Item position entries
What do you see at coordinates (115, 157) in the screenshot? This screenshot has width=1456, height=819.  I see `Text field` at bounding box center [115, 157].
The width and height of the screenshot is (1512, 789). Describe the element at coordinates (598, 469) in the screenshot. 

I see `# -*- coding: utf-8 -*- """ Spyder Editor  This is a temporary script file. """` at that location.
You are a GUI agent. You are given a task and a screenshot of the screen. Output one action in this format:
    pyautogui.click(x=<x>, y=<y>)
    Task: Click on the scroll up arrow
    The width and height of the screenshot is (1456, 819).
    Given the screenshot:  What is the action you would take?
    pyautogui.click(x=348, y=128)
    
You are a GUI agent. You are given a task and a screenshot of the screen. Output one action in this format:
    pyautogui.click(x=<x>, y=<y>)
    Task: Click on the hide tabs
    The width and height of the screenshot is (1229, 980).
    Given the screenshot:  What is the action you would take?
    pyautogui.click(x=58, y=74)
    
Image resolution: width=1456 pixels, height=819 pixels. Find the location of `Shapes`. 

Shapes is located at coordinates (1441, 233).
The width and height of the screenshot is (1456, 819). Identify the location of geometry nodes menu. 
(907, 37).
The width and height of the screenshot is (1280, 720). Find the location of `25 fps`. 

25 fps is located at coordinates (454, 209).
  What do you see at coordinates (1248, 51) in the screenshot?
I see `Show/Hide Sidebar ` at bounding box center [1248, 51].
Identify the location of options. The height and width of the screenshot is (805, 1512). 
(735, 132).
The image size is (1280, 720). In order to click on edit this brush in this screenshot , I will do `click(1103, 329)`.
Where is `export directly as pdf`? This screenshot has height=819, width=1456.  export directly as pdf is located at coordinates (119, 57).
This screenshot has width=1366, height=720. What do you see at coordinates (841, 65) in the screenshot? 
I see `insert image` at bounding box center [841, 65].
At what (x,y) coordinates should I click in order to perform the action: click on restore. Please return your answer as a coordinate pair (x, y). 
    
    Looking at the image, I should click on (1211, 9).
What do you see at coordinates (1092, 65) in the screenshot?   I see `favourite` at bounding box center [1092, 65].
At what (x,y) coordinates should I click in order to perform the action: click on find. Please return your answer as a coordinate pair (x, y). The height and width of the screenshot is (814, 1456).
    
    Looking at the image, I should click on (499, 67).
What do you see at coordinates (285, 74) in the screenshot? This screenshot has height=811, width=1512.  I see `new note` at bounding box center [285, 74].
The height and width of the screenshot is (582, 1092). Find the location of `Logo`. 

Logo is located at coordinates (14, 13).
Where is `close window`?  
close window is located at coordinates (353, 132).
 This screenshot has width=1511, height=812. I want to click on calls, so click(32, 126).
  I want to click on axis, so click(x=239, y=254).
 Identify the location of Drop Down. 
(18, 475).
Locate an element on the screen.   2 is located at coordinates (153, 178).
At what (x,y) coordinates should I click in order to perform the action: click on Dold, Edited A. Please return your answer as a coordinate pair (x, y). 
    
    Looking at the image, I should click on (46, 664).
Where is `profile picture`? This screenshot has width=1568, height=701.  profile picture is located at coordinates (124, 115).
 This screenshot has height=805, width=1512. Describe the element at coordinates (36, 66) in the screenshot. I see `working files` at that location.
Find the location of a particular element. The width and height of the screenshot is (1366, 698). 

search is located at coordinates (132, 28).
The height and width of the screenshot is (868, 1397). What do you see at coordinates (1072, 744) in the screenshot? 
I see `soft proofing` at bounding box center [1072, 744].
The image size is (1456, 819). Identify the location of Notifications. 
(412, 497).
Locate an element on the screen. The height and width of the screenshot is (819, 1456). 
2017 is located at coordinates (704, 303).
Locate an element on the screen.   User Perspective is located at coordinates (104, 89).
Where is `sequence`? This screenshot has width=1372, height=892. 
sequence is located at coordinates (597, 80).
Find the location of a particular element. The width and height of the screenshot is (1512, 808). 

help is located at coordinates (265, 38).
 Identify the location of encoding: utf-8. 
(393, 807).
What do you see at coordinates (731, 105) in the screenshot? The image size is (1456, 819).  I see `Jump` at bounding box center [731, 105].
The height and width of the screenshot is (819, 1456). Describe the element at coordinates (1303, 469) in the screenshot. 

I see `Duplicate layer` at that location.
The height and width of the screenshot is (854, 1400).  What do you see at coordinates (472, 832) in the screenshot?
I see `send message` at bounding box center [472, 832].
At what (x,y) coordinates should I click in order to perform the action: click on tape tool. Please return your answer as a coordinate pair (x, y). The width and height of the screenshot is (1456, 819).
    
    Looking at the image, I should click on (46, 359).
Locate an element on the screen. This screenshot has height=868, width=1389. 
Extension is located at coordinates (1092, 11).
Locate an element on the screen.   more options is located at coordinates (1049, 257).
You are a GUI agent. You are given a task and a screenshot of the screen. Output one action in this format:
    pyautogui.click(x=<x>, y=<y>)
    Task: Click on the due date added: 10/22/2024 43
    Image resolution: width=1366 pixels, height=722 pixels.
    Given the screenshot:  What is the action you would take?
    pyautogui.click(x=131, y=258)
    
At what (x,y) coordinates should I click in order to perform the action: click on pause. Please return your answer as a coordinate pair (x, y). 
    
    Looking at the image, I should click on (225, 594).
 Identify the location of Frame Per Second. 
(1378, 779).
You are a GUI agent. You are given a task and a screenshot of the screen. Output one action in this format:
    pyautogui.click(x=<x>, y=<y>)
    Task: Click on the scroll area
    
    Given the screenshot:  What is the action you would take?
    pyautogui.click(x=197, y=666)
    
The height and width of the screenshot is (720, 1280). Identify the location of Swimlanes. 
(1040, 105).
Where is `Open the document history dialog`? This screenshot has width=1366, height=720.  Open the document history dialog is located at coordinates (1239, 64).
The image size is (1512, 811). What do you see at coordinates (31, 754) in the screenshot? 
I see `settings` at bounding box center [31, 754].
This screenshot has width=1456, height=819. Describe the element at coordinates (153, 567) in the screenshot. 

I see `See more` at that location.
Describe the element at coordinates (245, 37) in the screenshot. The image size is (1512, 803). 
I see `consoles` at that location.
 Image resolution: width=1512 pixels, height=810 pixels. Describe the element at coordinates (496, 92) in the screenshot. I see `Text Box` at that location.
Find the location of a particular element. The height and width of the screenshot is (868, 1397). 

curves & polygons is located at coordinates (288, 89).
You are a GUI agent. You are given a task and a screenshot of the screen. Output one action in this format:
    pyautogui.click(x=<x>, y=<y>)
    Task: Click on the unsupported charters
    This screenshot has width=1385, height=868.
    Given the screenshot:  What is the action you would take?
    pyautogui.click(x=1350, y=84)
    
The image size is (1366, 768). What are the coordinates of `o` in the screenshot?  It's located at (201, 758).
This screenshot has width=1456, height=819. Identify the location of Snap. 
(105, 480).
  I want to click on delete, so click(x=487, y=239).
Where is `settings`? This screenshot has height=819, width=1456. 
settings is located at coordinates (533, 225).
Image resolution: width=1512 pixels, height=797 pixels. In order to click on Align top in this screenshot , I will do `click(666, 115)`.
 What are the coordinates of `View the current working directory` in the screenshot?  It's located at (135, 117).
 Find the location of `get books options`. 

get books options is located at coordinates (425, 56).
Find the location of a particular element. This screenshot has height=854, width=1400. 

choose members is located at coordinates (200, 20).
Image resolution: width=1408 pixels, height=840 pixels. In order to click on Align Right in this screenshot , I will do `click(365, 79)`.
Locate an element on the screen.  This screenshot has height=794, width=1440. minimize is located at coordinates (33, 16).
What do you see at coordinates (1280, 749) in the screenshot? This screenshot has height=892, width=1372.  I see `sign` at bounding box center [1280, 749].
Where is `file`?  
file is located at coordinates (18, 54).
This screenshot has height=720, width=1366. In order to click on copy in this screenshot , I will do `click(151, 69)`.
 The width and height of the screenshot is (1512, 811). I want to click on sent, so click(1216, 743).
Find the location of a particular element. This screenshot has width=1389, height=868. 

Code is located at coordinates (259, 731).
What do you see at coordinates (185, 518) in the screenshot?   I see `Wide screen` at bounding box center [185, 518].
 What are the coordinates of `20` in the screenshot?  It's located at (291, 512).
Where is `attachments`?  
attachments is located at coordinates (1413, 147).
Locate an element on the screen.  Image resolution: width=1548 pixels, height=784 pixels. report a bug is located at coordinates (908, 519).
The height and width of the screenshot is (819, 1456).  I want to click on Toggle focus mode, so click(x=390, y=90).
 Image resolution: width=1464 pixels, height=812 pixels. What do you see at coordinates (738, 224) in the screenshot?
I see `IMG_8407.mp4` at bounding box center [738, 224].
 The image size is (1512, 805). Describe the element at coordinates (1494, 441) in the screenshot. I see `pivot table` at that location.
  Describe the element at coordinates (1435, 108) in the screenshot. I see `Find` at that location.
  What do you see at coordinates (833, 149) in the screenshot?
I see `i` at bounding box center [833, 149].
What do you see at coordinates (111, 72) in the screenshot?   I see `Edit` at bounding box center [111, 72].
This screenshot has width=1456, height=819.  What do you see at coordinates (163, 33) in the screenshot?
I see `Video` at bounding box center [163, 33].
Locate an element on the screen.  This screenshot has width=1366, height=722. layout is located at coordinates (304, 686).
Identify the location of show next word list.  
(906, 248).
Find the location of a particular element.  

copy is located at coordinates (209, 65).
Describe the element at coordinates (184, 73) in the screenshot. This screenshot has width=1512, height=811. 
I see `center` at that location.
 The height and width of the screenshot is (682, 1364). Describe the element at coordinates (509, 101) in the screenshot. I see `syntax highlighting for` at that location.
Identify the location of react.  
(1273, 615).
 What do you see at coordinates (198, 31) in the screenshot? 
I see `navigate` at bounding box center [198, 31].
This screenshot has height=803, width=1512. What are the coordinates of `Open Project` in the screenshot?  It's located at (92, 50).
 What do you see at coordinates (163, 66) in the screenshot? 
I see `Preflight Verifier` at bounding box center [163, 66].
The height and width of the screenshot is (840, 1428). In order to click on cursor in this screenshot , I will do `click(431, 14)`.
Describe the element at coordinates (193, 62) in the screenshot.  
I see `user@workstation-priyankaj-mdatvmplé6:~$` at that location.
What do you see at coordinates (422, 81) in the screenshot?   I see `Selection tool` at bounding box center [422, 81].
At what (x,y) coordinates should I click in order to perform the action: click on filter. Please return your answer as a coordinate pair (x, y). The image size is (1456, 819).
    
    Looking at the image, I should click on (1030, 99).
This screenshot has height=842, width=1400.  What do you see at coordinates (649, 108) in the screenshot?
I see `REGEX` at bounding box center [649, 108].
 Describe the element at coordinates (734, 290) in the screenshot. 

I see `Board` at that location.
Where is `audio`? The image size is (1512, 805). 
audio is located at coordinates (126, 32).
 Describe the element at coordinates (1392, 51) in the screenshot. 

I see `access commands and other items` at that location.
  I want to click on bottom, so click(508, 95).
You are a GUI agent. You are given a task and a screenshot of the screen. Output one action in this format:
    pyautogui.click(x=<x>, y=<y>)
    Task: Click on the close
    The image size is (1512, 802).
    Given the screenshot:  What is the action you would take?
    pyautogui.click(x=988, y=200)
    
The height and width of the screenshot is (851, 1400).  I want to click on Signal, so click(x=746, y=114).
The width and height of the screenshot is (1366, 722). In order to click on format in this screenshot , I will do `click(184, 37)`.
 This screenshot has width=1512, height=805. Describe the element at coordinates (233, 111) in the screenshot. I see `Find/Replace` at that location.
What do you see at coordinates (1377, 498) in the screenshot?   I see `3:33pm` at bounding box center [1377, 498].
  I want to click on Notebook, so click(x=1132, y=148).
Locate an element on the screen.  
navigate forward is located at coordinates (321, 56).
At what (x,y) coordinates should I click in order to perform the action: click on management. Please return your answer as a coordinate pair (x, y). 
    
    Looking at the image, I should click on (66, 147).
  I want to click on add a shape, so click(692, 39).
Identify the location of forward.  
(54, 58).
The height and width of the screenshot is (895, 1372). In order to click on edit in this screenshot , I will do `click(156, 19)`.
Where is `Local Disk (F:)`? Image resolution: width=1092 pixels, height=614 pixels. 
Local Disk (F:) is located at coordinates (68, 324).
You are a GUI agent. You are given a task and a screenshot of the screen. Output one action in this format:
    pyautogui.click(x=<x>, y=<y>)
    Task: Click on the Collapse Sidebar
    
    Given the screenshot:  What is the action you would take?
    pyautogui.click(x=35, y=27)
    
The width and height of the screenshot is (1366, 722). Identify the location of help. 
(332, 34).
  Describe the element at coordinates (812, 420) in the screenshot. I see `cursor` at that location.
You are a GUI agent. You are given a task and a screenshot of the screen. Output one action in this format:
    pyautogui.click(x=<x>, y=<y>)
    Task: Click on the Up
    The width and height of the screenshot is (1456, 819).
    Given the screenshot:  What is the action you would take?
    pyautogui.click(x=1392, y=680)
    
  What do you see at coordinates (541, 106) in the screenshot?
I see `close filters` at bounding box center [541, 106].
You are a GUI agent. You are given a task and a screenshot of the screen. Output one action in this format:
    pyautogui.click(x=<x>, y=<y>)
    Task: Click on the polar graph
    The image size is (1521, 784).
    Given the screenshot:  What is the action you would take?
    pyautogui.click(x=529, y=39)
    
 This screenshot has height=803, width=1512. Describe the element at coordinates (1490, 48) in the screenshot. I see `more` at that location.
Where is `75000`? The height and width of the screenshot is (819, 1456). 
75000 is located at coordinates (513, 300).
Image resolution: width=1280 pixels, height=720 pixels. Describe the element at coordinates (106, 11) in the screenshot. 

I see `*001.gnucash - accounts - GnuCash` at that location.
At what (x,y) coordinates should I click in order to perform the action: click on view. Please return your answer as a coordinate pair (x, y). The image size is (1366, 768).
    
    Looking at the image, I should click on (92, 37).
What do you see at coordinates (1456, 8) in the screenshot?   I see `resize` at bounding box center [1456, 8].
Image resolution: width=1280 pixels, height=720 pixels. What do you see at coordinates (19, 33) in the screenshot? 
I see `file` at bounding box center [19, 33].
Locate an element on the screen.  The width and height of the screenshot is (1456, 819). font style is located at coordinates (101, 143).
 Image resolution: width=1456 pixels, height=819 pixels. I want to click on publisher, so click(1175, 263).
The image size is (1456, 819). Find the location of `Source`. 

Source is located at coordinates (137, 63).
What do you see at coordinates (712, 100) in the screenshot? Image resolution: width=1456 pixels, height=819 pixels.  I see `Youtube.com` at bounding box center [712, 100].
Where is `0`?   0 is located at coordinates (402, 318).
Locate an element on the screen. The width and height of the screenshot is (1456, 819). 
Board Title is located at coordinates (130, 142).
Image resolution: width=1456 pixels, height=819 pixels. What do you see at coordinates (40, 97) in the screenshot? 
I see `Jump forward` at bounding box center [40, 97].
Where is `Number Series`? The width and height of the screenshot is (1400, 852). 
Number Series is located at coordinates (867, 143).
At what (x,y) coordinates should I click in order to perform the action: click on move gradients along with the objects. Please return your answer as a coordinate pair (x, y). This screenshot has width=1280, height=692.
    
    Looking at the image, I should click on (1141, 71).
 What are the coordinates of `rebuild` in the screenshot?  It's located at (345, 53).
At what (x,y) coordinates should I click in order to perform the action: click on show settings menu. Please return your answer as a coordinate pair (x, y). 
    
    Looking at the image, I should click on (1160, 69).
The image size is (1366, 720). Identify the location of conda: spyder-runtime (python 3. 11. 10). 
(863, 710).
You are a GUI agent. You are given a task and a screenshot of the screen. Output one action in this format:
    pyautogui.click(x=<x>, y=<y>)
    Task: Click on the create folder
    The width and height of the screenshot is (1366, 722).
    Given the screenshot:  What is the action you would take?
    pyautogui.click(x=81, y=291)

OBJECTIVE: Update the entries from the line containing "is (1400, 852)." through the end of the entries, replacing "create folder" with "new folder" and leaving everything else unchanged.

WRITTEN ANSWER:
Where is `Number Series`? The width and height of the screenshot is (1400, 852). 
Number Series is located at coordinates (867, 143).
At what (x,y) coordinates should I click in order to perform the action: click on move gradients along with the objects. Please return your answer as a coordinate pair (x, y). This screenshot has width=1280, height=692.
    
    Looking at the image, I should click on (1141, 71).
 What are the coordinates of `rebuild` in the screenshot?  It's located at (345, 53).
At what (x,y) coordinates should I click in order to perform the action: click on show settings menu. Please return your answer as a coordinate pair (x, y). 
    
    Looking at the image, I should click on (1160, 69).
The image size is (1366, 720). Identify the location of conda: spyder-runtime (python 3. 11. 10). 
(863, 710).
You are a GUI agent. You are given a task and a screenshot of the screen. Output one action in this format:
    pyautogui.click(x=<x>, y=<y>)
    Task: Click on the new folder
    The width and height of the screenshot is (1366, 722).
    Given the screenshot:  What is the action you would take?
    pyautogui.click(x=81, y=291)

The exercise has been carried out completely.